Gaz de schiste : les industriels font plier l’Europe
Bruxelles abandonne le projet de légiférer sur les risques écologiques.
dans l’hebdo N° 1287 Acheter ce numéro
Il n’y aura pas de directive pour encadrer l’exploitation du gaz de schiste. L’Union européenne, qui l’avait envisagé, a finalement décidé de s’en tenir à une recommandation, renvoyant les États à leurs propres législations environnementales, considérées comme suffisantes pour contrôler l’impact environnemental, quitte à les renforcer. Le texte se borne donc à édicter des principes de simple bon sens (veiller à ne pas polluer les nappes phréatiques, informer les riverains, mener une étude d’impact approfondie, etc.). Certes, l’énergie n’entre pas dans les compétences de l’Union européenne. Cependant, Bruxelles tenait l’occasion d’encadrer la pratique de la fracturation hydraulique (seule méthode d’exploitation opérationnelle du gaz de schiste à ce jour), par le biais de la législation environnementale européenne, notamment sur la qualité de l’eau. La Commission reconnaît d’ailleurs les nombreux dégâts observés aux États-Unis, y compris les risques de séismes locaux et les problèmes sanitaires engendrés par l’usage massif de produits chimiques sur les sites d’extraction. Plusieurs pays européens étaient pourtant favorables à une loi, dont la France, l’Allemagne et la Bulgarie, qui ont interdit totalement ou partiellement l’exploitation. Cependant, la motivation était plus forte du côté des pays désireux de tirer parti de leurs gisements potentiels de gaz de schiste. En dépit des mouvements de contestation qui s’y développent, c’est le cas du Royaume-Uni, désormais très volontariste, de la Roumanie ou de la Pologne. Ce dernier pays, un temps présenté comme le mieux doté de l’Union (devant la France), déchante, confronté aux difficultés d’exploitation et à la désertion de plusieurs énergéticiens [^2], déçus par des rentabilités qui s’annoncent bien plus faibles que ce qui avait été envisagé.

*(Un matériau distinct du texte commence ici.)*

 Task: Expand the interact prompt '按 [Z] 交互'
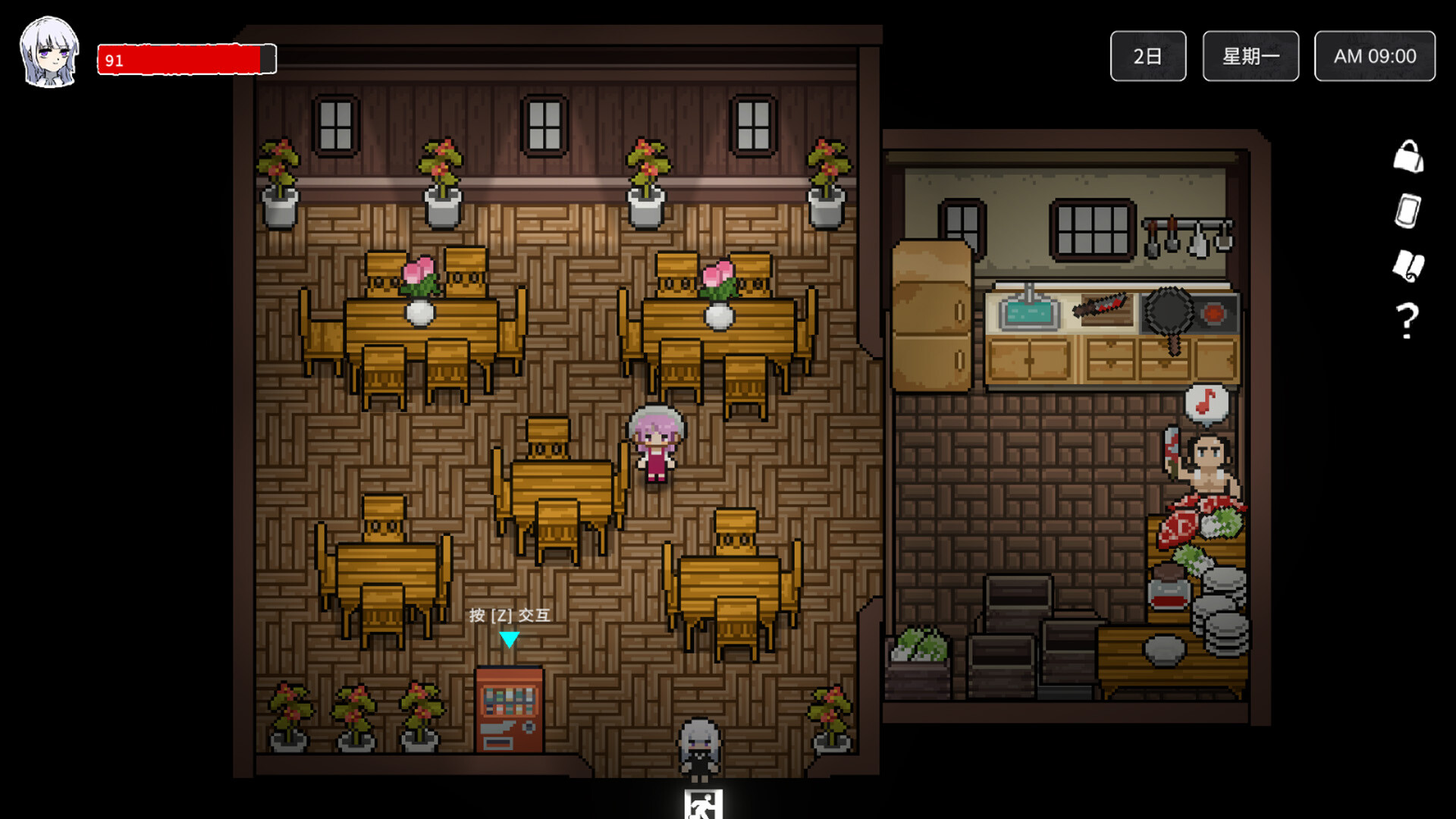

Le recul de Bruxelles coïncide avec la présentation de son projet pour le prochain paquet énergie-climat, à savoir les engagements chiffrés de réduction des émissions de gaz à effet de serre de l’Union à l’horizon 2030. Dans ce cadre, une lettre ouverte signée par 250 organisations citoyennes européennes exprime une « très grande préoccupation » face à la politique menée par les institutions européennes sur les hydrocarbures non conventionnels ^3 – le gaz de schiste notamment, reconnu comme plus émetteur de CO2 que le gaz naturel. Mais dont l’approvisionnement européen est très dépendant de la Russie, fournisseur encombrant.
[^2]: Le pétrolier italien Eni vient de jeter l’éponge après trois compagnies nord-américaines, dont Exxon Mobil.